--- Start ---

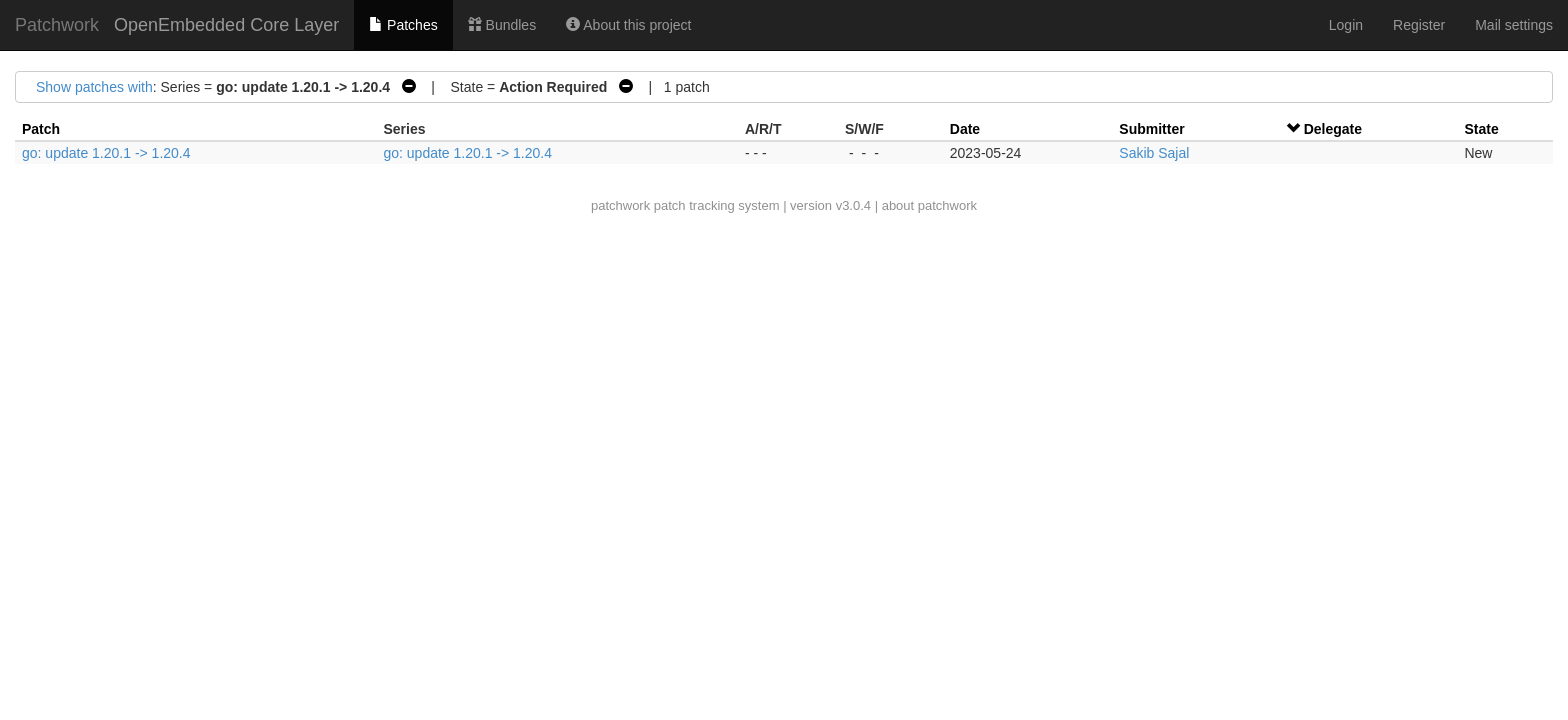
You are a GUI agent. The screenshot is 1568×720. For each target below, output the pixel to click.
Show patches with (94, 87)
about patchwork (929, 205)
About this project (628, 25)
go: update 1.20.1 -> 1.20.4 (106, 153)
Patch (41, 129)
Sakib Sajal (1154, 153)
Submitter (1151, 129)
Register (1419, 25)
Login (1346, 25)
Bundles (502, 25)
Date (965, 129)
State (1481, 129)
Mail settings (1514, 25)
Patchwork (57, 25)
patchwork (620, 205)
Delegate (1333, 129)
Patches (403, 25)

--- End ---
--- Start ---

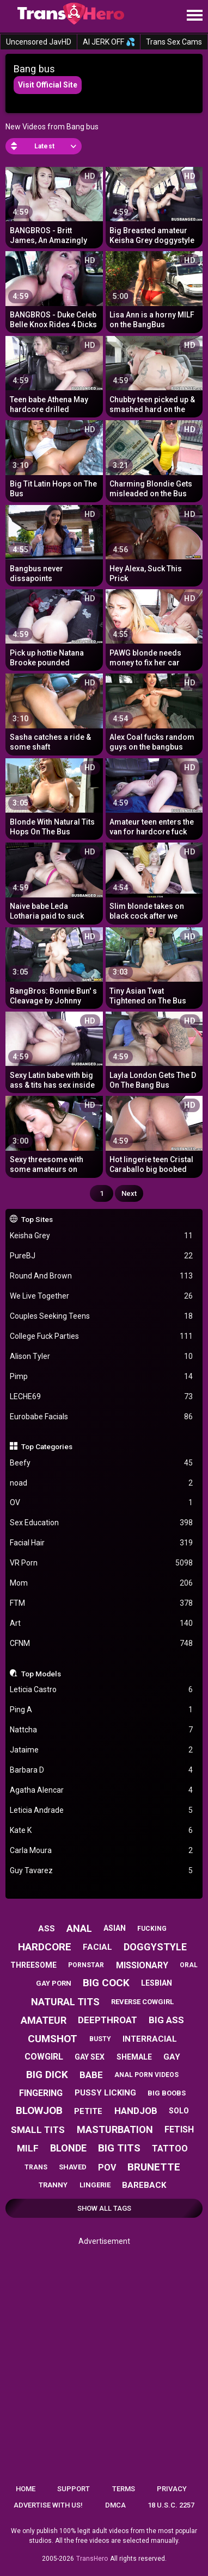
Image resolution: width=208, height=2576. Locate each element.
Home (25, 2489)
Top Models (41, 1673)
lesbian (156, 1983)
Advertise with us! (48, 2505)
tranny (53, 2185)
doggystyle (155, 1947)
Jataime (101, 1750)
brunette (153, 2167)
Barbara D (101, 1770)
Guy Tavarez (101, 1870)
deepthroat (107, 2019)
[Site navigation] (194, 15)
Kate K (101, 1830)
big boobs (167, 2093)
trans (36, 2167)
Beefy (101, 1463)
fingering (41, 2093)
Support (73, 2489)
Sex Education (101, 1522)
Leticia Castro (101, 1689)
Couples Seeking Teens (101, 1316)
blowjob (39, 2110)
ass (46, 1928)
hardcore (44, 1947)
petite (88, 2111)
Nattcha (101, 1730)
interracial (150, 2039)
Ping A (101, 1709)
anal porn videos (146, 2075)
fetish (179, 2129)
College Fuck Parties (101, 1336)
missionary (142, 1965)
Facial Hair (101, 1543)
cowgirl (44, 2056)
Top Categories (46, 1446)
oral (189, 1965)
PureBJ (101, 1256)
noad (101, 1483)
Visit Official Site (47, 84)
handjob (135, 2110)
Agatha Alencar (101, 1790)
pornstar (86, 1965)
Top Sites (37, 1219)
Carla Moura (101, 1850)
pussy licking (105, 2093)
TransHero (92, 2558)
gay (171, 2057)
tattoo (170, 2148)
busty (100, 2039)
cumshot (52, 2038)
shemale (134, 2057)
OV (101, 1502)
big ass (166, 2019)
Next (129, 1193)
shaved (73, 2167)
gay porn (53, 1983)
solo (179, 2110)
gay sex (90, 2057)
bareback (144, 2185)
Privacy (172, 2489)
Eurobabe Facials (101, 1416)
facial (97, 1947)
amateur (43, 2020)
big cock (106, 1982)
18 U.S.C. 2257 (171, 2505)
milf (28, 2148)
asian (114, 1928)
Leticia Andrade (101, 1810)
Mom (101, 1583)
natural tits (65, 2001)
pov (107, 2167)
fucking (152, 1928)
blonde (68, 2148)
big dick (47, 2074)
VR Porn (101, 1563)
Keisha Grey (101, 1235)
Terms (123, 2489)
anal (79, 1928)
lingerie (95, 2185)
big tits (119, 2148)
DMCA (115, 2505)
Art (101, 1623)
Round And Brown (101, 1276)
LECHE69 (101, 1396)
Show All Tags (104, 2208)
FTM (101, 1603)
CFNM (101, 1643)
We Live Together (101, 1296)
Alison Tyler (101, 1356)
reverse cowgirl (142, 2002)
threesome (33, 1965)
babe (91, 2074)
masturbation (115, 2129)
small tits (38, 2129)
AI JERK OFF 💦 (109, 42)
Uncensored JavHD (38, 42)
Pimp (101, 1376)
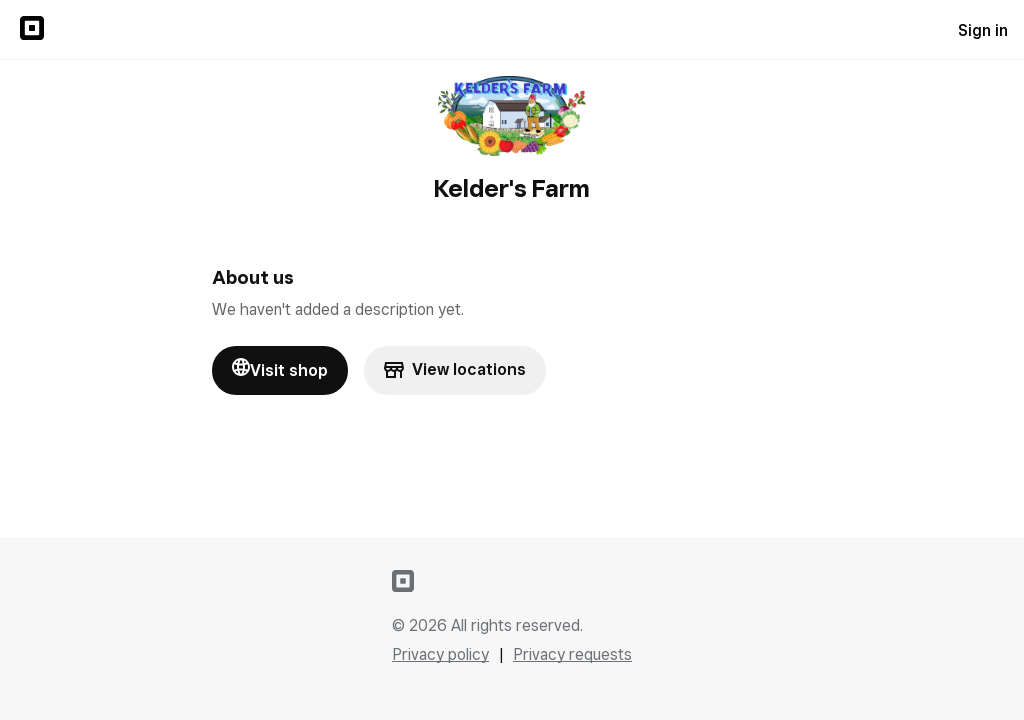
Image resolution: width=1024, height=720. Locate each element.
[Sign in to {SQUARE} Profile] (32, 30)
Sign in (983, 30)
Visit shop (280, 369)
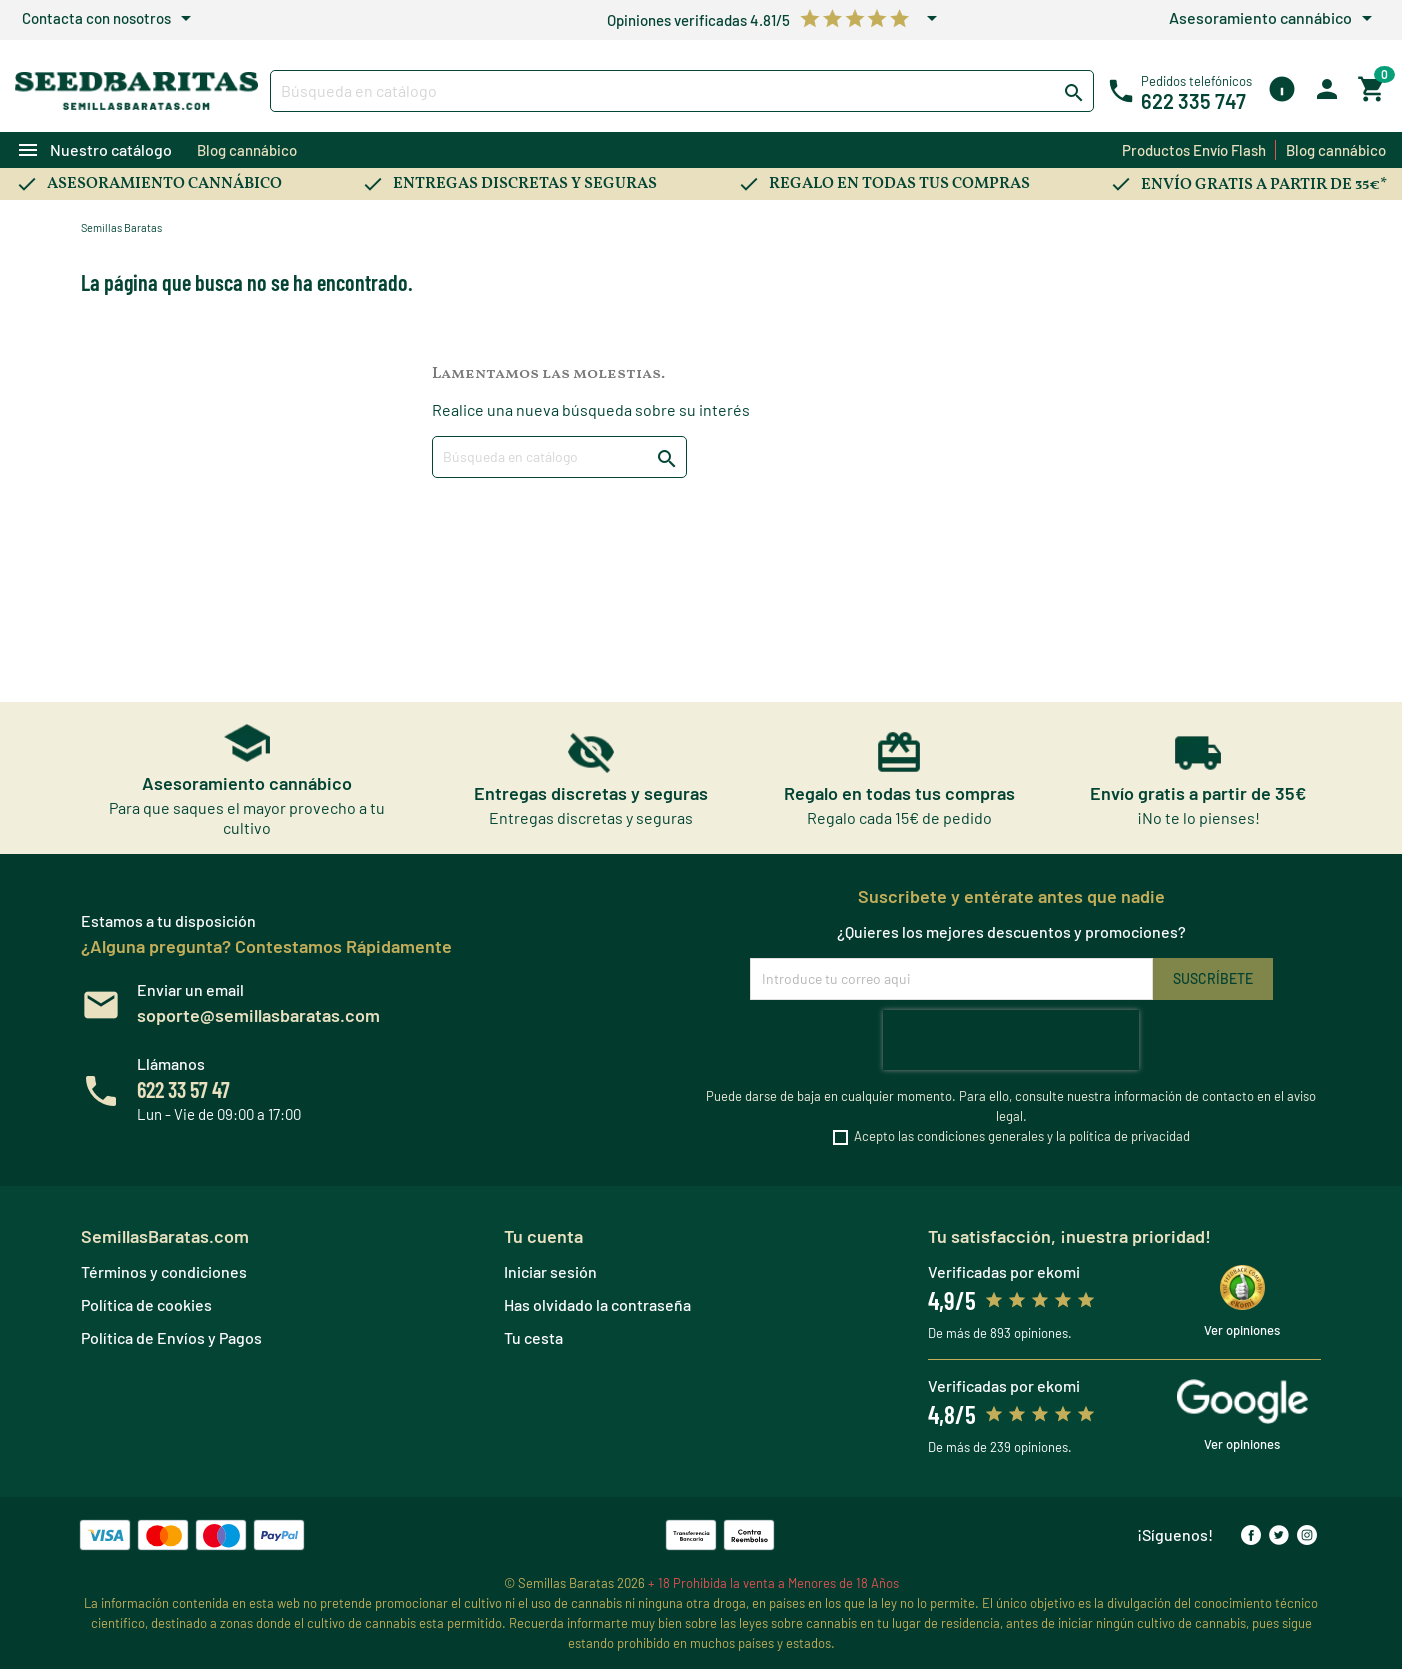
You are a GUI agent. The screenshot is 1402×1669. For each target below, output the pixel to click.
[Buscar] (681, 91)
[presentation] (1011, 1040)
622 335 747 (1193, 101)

--- End ---

● Aim of the task
Substitute "Log in" for every "Sign in" in the entries from the line containing "Mom (101, 1583)" through the line containing "622 335 747 (1193, 101)", and reproduce only that stretch with the rest unchanged. Leave the pictures out of your answer.

● Correct result
Mom (101, 1583)
natural tits (65, 2001)
pov (107, 2167)
fucking (152, 1928)
blonde (68, 2148)
big dick (47, 2074)
VR Porn (101, 1563)
Keisha Grey (101, 1235)
Terms (123, 2489)
anal (79, 1928)
lingerie (95, 2185)
big tits (119, 2148)
DMCA (115, 2505)
Art (101, 1623)
Round And Brown (101, 1276)
LECHE69 (101, 1396)
Show All Tags (104, 2208)
FTM (101, 1603)
CFNM (101, 1643)
We Live Together (101, 1296)
Alison Tyler (101, 1356)
reverse cowgirl (142, 2002)
threesome (33, 1965)
babe (91, 2074)
masturbation (115, 2129)
small tits (38, 2129)
AI JERK OFF 💦 (109, 42)
Uncensored JavHD (38, 42)
Pimp (101, 1376)
Image resolution: width=1024, height=720. Locate each element.
[Log in to {SQUARE} Profile] (32, 30)
Log in (983, 30)
Visit shop (280, 369)
You are a GUI agent. The screenshot is 1402×1669. For each target below, output the pixel to click.
[Buscar] (681, 91)
[presentation] (1011, 1040)
622 335 747 (1193, 101)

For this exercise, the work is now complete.